How to complete this task:
Repeat all entries word for word; skip images.

Dataset entries:

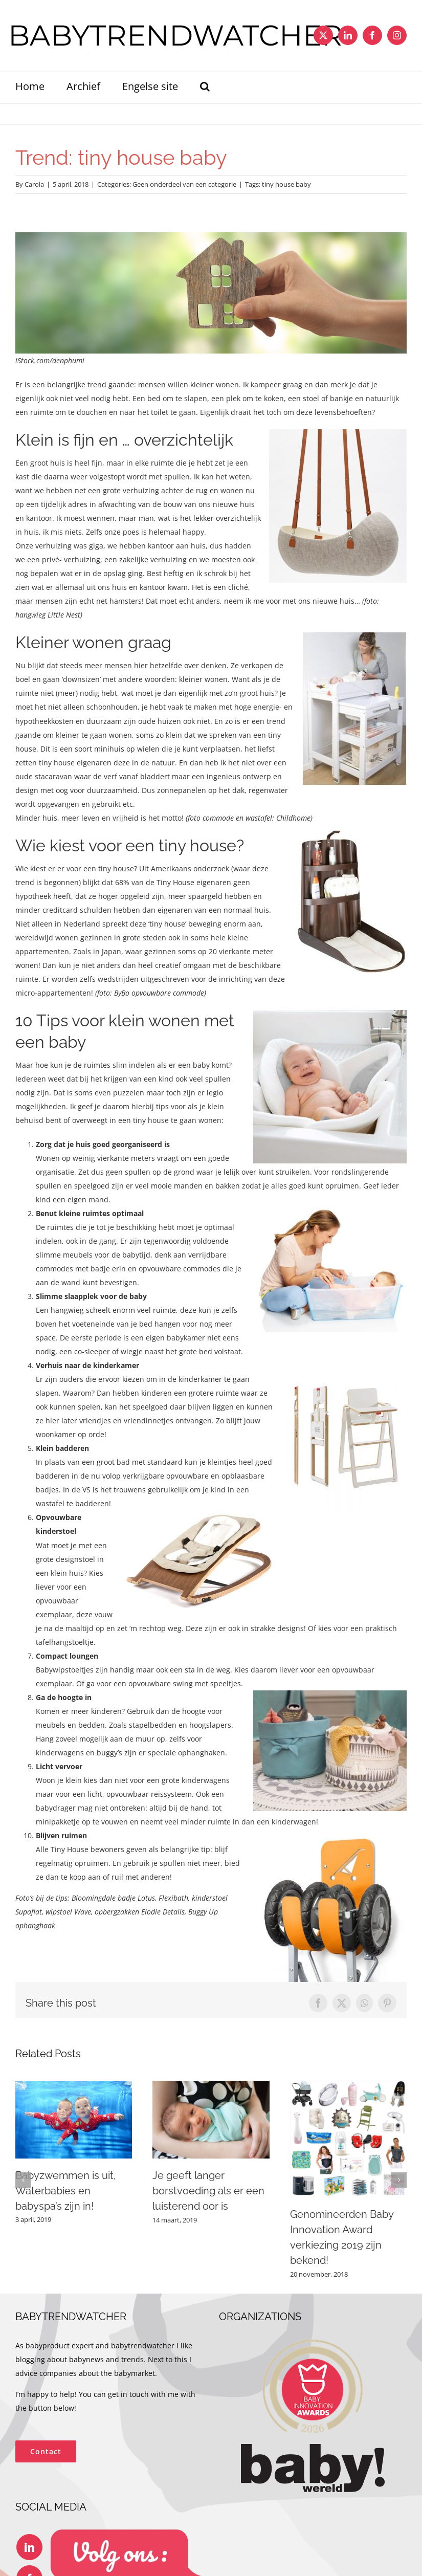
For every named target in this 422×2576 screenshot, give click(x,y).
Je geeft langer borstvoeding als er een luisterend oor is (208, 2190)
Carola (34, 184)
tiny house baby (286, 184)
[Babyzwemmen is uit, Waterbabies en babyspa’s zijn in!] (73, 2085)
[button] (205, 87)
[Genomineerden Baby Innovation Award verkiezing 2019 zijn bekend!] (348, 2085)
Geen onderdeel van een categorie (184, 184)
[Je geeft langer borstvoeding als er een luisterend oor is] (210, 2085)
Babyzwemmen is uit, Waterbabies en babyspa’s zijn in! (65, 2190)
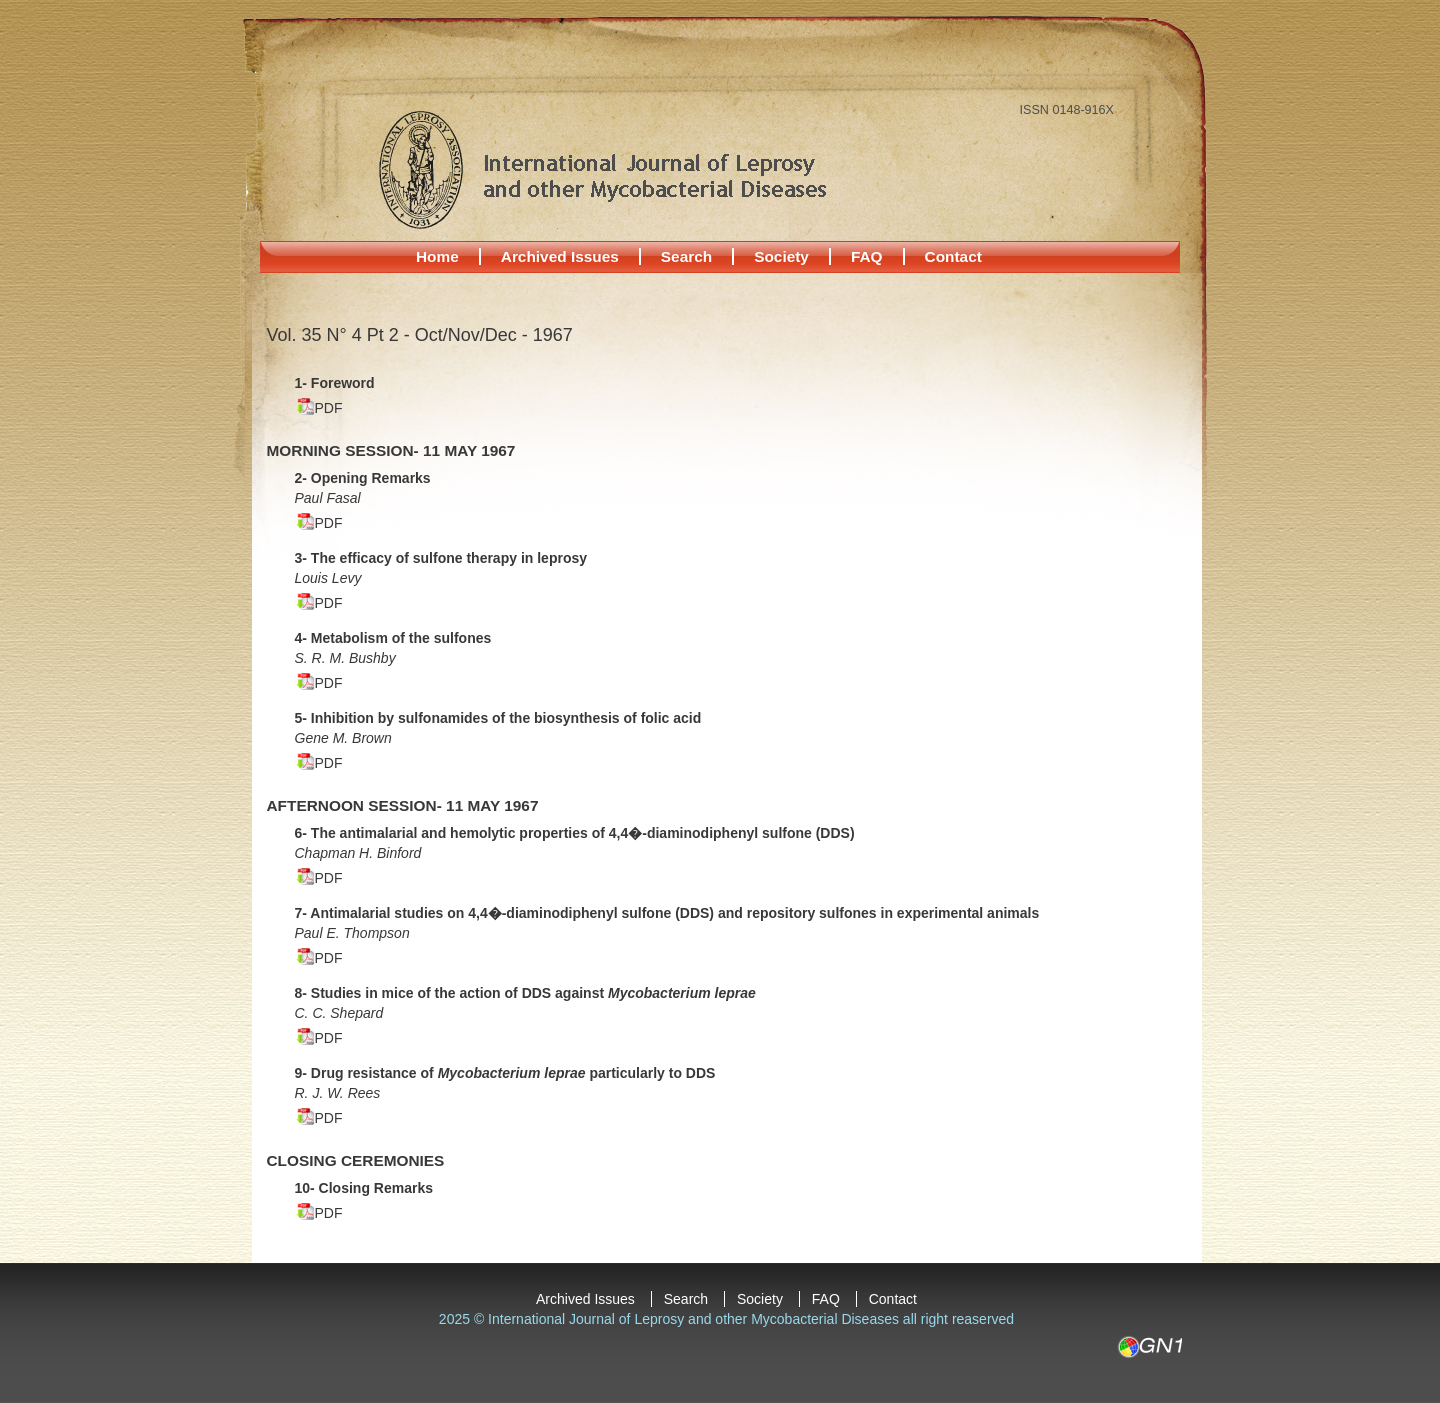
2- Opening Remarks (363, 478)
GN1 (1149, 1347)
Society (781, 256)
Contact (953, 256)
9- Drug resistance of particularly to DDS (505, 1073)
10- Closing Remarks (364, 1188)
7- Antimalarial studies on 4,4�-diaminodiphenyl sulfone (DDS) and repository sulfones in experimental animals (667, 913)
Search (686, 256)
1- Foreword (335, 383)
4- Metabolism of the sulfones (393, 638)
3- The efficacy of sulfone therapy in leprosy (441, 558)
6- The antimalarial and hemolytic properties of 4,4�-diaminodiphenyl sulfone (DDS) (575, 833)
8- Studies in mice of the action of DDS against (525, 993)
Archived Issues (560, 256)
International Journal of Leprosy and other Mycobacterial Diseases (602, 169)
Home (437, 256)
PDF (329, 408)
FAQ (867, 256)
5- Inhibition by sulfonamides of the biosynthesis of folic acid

Answer to this task:
For every named target in this 422×2576 screenshot, give click(x,y).
Je geeft langer borstvoeding als er een luisterend oor is (208, 2190)
Carola (34, 184)
tiny house baby (286, 184)
[Babyzwemmen is uit, Waterbabies en babyspa’s zijn in!] (73, 2085)
[button] (205, 87)
[Genomineerden Baby Innovation Award verkiezing 2019 zijn bekend!] (348, 2085)
Geen onderdeel van een categorie (184, 184)
[Je geeft langer borstvoeding als er een luisterend oor is] (210, 2085)
Babyzwemmen is uit, Waterbabies en babyspa’s zijn in! (65, 2190)
2- Opening Remarks (363, 478)
GN1 (1149, 1347)
Society (781, 256)
Contact (953, 256)
9- Drug resistance of particularly to DDS (505, 1073)
10- Closing Remarks (364, 1188)
7- Antimalarial studies on 4,4�-diaminodiphenyl sulfone (DDS) and repository sulfones in experimental animals (667, 913)
Search (686, 256)
1- Foreword (335, 383)
4- Metabolism of the sulfones (393, 638)
3- The efficacy of sulfone therapy in leprosy (441, 558)
6- The antimalarial and hemolytic properties of 4,4�-diaminodiphenyl sulfone (DDS) (575, 833)
8- Studies in mice of the action of DDS against (525, 993)
Archived Issues (560, 256)
International Journal of Leprosy and other Mycobacterial Diseases (602, 169)
Home (437, 256)
PDF (329, 408)
FAQ (867, 256)
5- Inhibition by sulfonamides of the biosynthesis of folic acid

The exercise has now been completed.